If the DG/FK combo worked OK for you on your Evo, I'd just try that. I'm losing the whole "on lighter/darker cars" perspective in favor of "on this particular vehicle, and after I've lived with it for a while" approach. I was certain the FK1000P was the wrong look on my Yukon (after having used Collinite) but after a few months I was perfectly happy with it and never went back to the Collinite. Maybe it'll go the same way for you, maybe it won't, but I think it's worth a try.
 
yeah, I polished the hood so far today... now listen to this... with a Flex DA set on 5 with an orange pad and POWER GLOSS I had to make 3 passes in some areas, I can still see some deeper scratches, but very few. I don't have a paint meter so i'm afraid to make anymore passes on it, so I just went ahead with the super finish, which came out beautifully actually.. I thought i'd have to put a middle cut like the SIP or something on it, but no, it looks great.
 
Guitarist302008- Hey, there you go :xyxthumbs



Sensible to stop without getting the worst RIDS out 100%. Glad everything worked out so well.



Now for the tricky part...not marring it up again!



You gonna stick with just the FK1000P? I'd try getting a few layers on there, but only one at a time (next layer after the next wash).

## RECORDED DATA
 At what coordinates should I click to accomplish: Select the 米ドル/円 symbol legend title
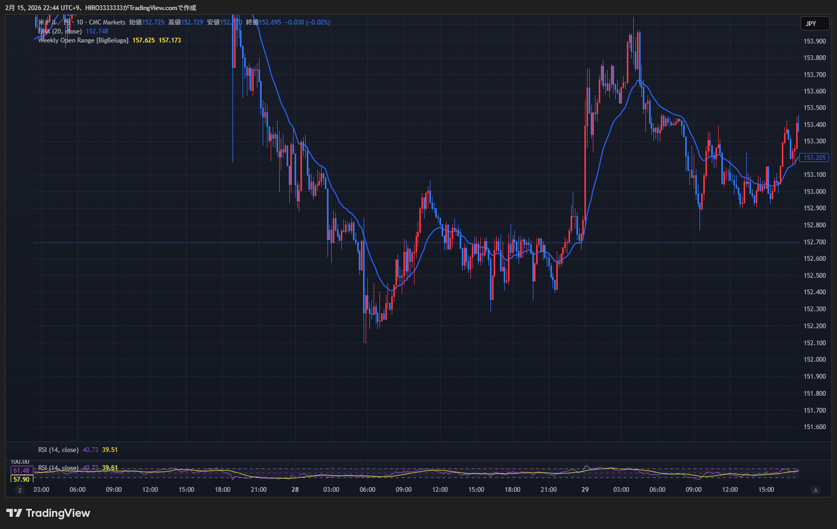[53, 22]
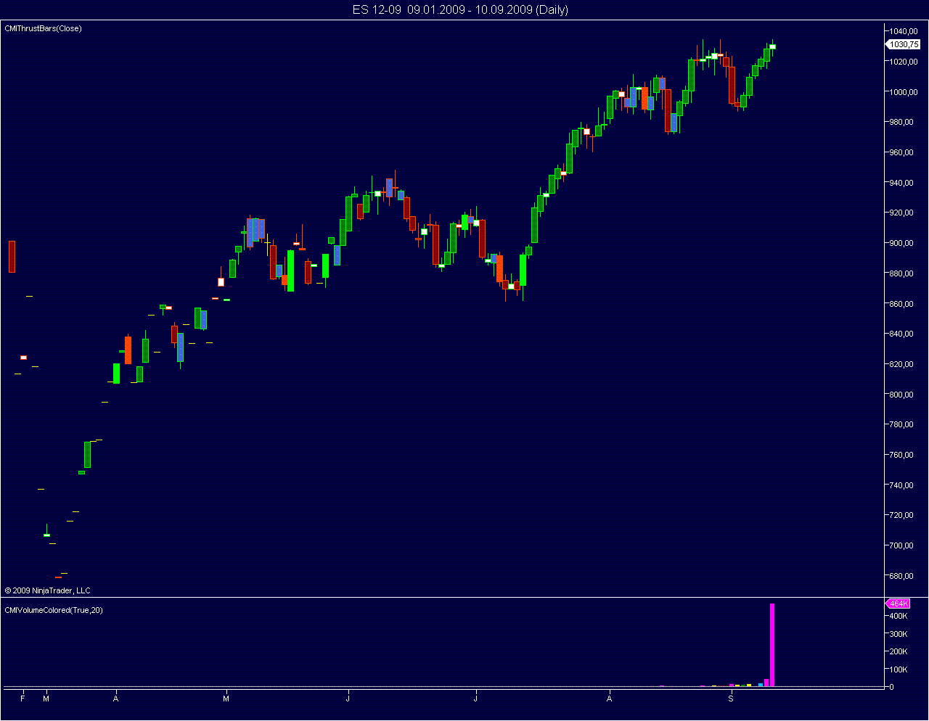Select the S month marker on time axis
929x721 pixels.
pos(731,699)
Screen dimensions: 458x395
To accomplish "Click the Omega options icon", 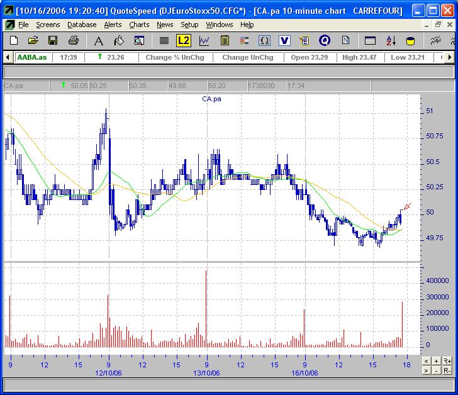I will 264,41.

## OBJECTIVES
1. Summarize the polishing thread above in three sentences.
2. Output the part of the polishing thread that opens with the words containing "Now for the" and closes with "the next wash).".
3. In the polishing thread, why did the poster who polished the hood stop making passes even though some deeper scratches were still visible? Answer in one or two sentences.

## SOLUTIONS FOR EACH TASK
1. One poster recommends trying the DG/FK combination again, having first thought the FK1000P was the wrong look on a Yukon but coming to prefer it over Collinite after a few months. Another poster reports polishing the hood with a Flex DA on setting 5, an orange pad and Power Gloss, stopping with a few deeper scratches left, and getting a beautiful result with Super Finish without needing a middle cut. Replies call stopping short sensible and suggest building up a few layers of FK1000P, one layer per wash.

2.
Now for the tricky part...not marring it up again!



You gonna stick with just the FK1000P? I'd try getting a few layers on there, but only one at a time (next layer after the next wash).

3. The poster has no paint meter and was afraid to make any more passes on the paint, so they moved on to the Super Finish.